Um país triste

O excesso erode a gravitas da personalidade e a importância da palavra. Diminui-lhe a eficácia. A morte de Ihor Homeniuk exigia palavra e acção por parte do homem que sempre falou. Não mereceu nem uma coisa nem outra.

No tempo em que passeava a minha melancolia pelos bancos da universidade, um professor aproveitou para partilhar com meia dúzia de ociosos uma convicção sobre a “natureza” dos portugueses. Anos de estudo – suponho – levaram-no à descoberta de que, na essência, todo o português é católico, monárquico e benfiquista. O primeiro predicado pareceu-me bastante factual. O segundo atribui-o à frequente excentricidade da fauna universitária, e não fiz caso. Limitei-me, tanto quanto me lembro, a terçar armas quanto à última qualidade – o único assunto que na verdade me interessava.

O mandato de Marcelo como Presidente da República (PR) resgatou ao esquecimento aquela conversa ocorrida há quase quinze anos. O que então me parecera uma falhada tentativa de originalidade começava a demonstrar-se. Cumprindo uma fatal lei da vida, lamentei a minha displicência pós-púbere e o julgamento apressado que fizera. Talvez os portugueses guardassem no seu íntimo a vontade de ter como chefe da Estado um monarca.

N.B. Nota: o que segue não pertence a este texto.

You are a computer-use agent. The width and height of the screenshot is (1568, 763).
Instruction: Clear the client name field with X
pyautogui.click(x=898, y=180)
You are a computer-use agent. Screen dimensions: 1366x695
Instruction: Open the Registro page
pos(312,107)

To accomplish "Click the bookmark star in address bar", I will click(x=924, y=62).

Não um rei no sentido denotativo, que leva um bando de patuscos a digladiar-se sobre o sucessor legítimo, purezas sanguíneas e a exigir a devolução de Olivença. Em Portugal não existe um problema de regime. Os tempos são outros; e as vontades também. A hipótese seria a de que os portugueses de facto queriam (ou não) uma personagem acima dos partidos e da política comezinha, que servisse de figura paternal e capaz de incarnar o papel de celebridade que noutras paragens régias figuras lá vão desempenhando.

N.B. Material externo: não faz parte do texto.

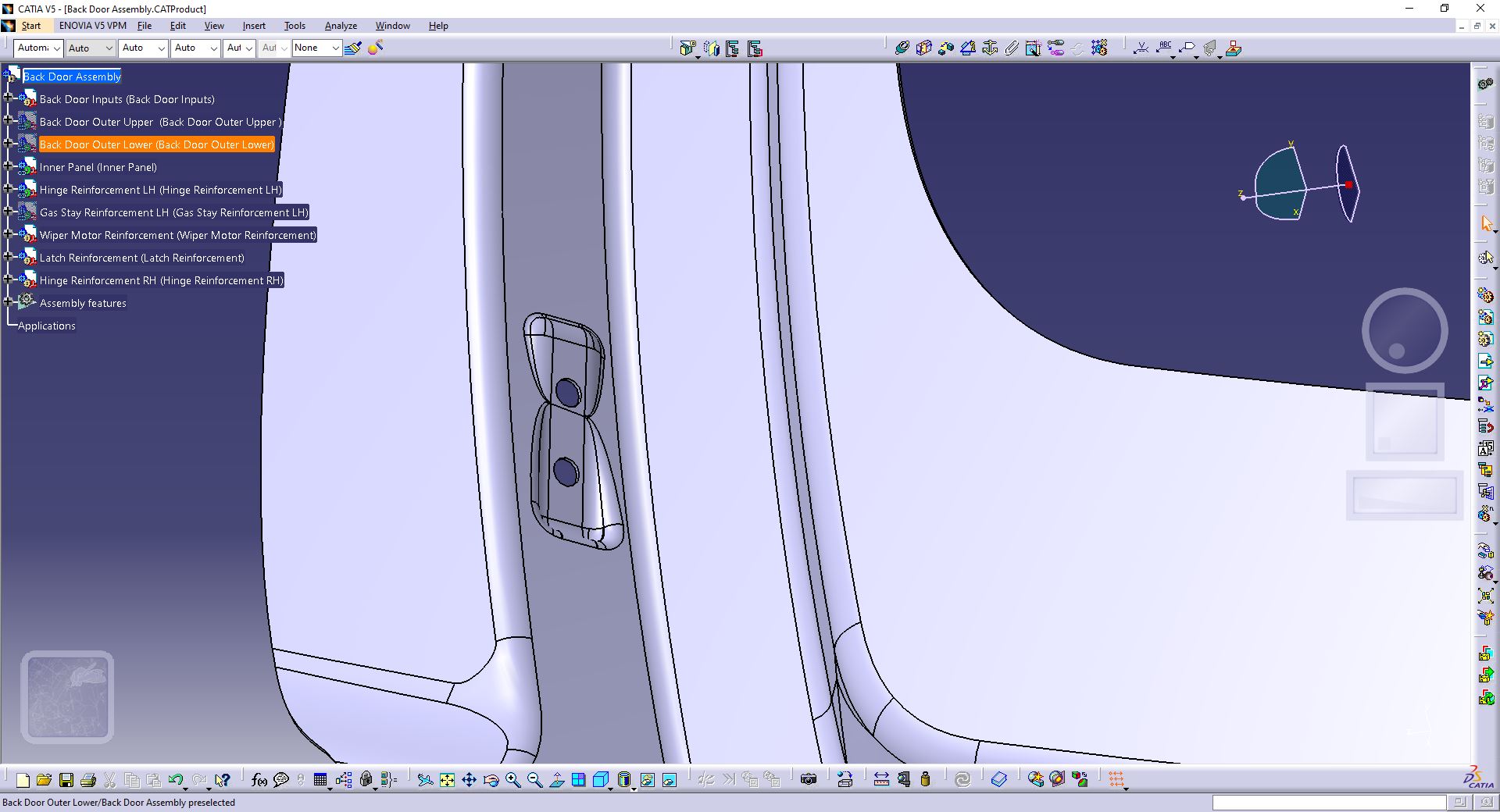Toggle Swap visible space icon
1500x812 pixels.
pos(670,780)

Aos afectos que o PR ia espalhando somava-se a sua natural apetência por estar em todo o lado e falar sobre tudo.

Depois do consulado de Cavaco, de cuja postura emanava o carisma e a empatia de um busto embuçado, o caminho de Marcelo parecia bastante óbvio. Desde o início assumiu-se como o “Presidente dos afectos”. Se dúvidas houvesse sobre o conteúdo de tal bizarro magistério, Marcelo apressou-se a esclarecer. O carinho do Presidente manifestava-se em abraçar todo o português com quem se deparava – contra a vontade de alguns, estou convencido –; tirar selfies por atacado; intervir no decurso de programas de televisão em directo; esbanjar felicitações sem razão aparente, contactando por telefone ou pessoalmente os contemplados; aparecer de torso desnudo para mostrar como se deve comportar quem é inoculado por uma vacina e… não continuo por fastio (além de que o inventário é longo e de conhecimento público).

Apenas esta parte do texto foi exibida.